I’m working with a TMA where core to core different cell detection parameters are needed to get quality cell detection results. I can find the settings that were used in the Workflow tab but it doesn’t seem to record which core those settings were used on. Am I missing something, or is the only way to record what settings were used for each core to screenshot or write them down in a separate program?
I’m afraid the settings per core aren’t currently logged. Potentially you could write a script that selects certain cores (by some criterion…) prior to running cell detection, so that everything is logged in the script. But creating that script could be tricky if you need to change detection parameters more than once or twice.
This is wildly work-aroundy, and I wince imagining the distraught expression on Pete’s face but…
I almost never use Background radius and Max background intensity in my cell detection, and if those values are important to your detection choices, stop reading!
If you are still reading, you can order the cores by number, say top left is 1, top right is 10, and so on, whatever scheme makes sense to you. If the Background Radius is set to 0, the Max background intensity field does nothing. I can keep track of which core any cell analysis was run on by making it [1,2,3, etc].

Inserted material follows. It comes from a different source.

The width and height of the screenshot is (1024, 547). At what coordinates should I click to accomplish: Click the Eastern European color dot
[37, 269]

Another option would be that “Set image type” comes with a name. You can re-run that line of code (extract using the Workflow tab, Create script, delete all other lines) and change the “HDAB Default” text to “Core A-1.” As long as you remember to edit and run a one line script before you start working with each core or set of cores, you can go back to the workflow to see what the last Set color deconvolution stains entry says.

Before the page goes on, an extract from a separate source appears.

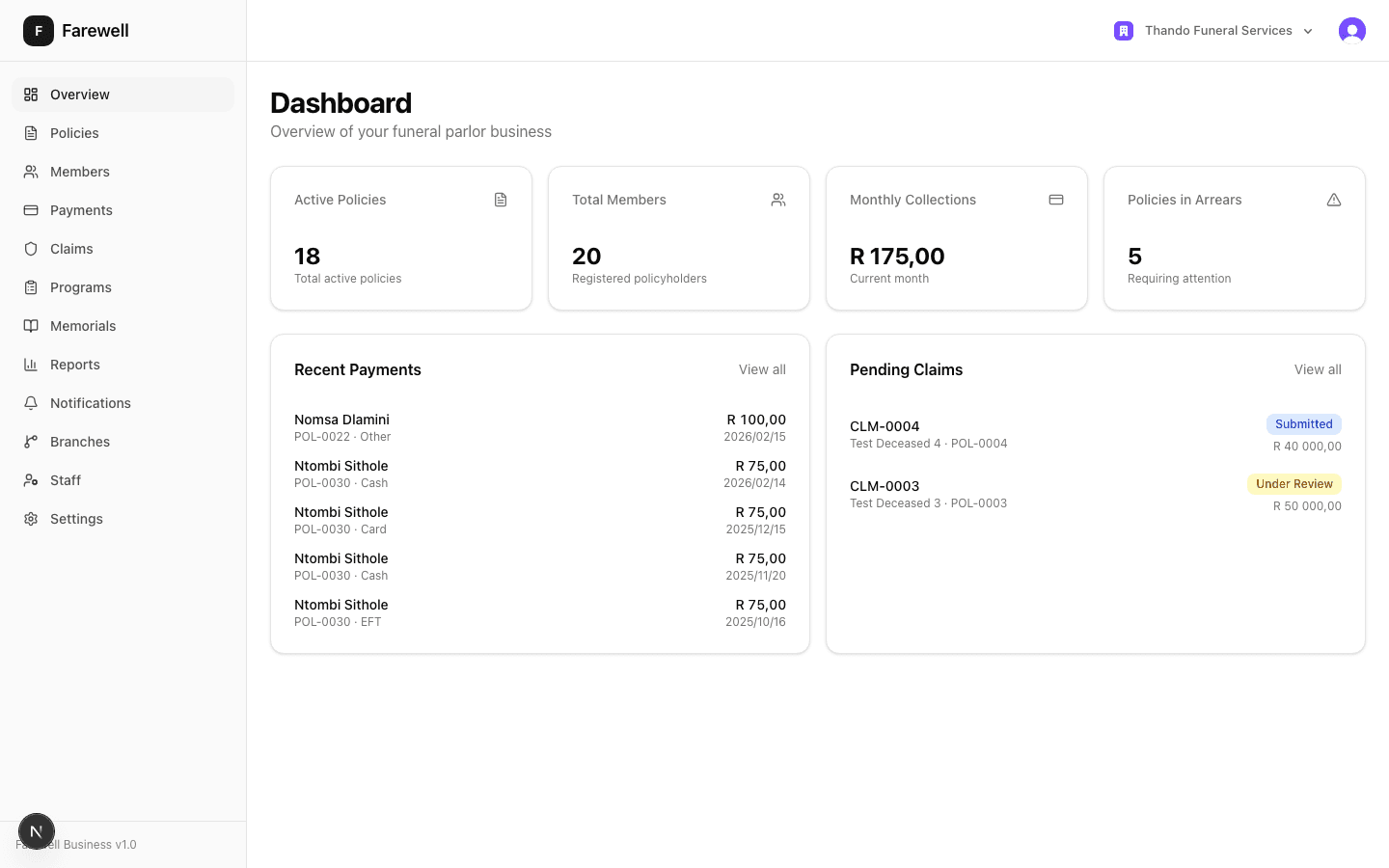Open Settings via the gear icon
The width and height of the screenshot is (1389, 868).
(29, 518)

Thanks for the ideas, it doesn’t seem like either of them are a significant time saver over saving a screenshot of the detection parameters per core.
I have another question that is somewhat related:
Is there a way to go through and gate out regions of each core that I do not want to include in the cell detection? Currently I run the cell detection and then manually go through and delete the detections that are immune infiltrates or blood vessels, but if I could draw boundaries around areas that I want to ignore then it would be much easier to iterate through detection methods and thresholding parameters.

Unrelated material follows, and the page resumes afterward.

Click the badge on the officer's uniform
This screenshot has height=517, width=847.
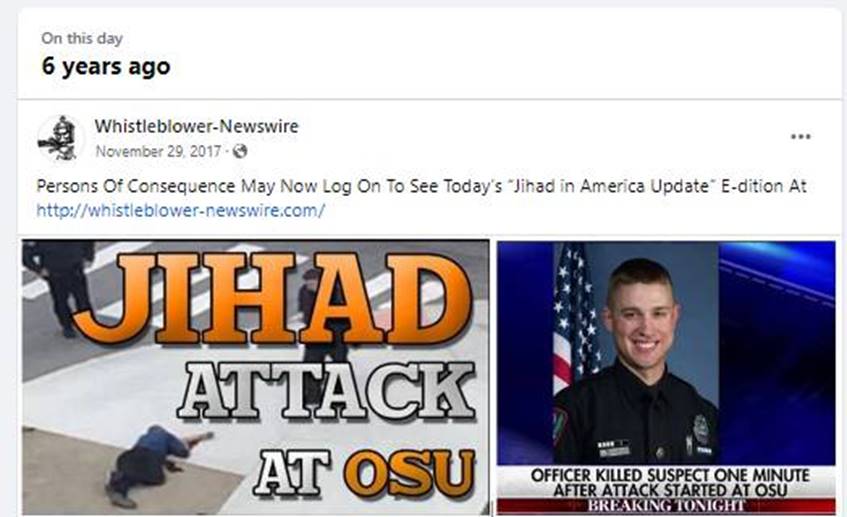click(701, 426)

The only advantage of either of those methods was being able to access the line of code directly, in case you wanted to copy and paste it somewhere. Say a script to run for a whole slide
Not 100% clear on what you want to accomplish for the second question, but you can definitely run tissue detection with various settings that might help eliminate some unwanted areas. A better option might be the pixel classifier, with the Create objects option in the lower left set to create annotations and split them. That should give you the most control over what areas are considered tissue of interest (make sure to classify the tissue areas you do not want as “Ignore”).
You can also draw areas with the Wand tool inside of locked annotations, and when you delete the wand tool area you have the option of deleting all child cells.
Any unlocked annotation (right click, Annotations->) can be manually edited for area by using the brush tool with, on Windows, the Alt key held down.
The viability of many of these options will depend on which version of QuPath you are using.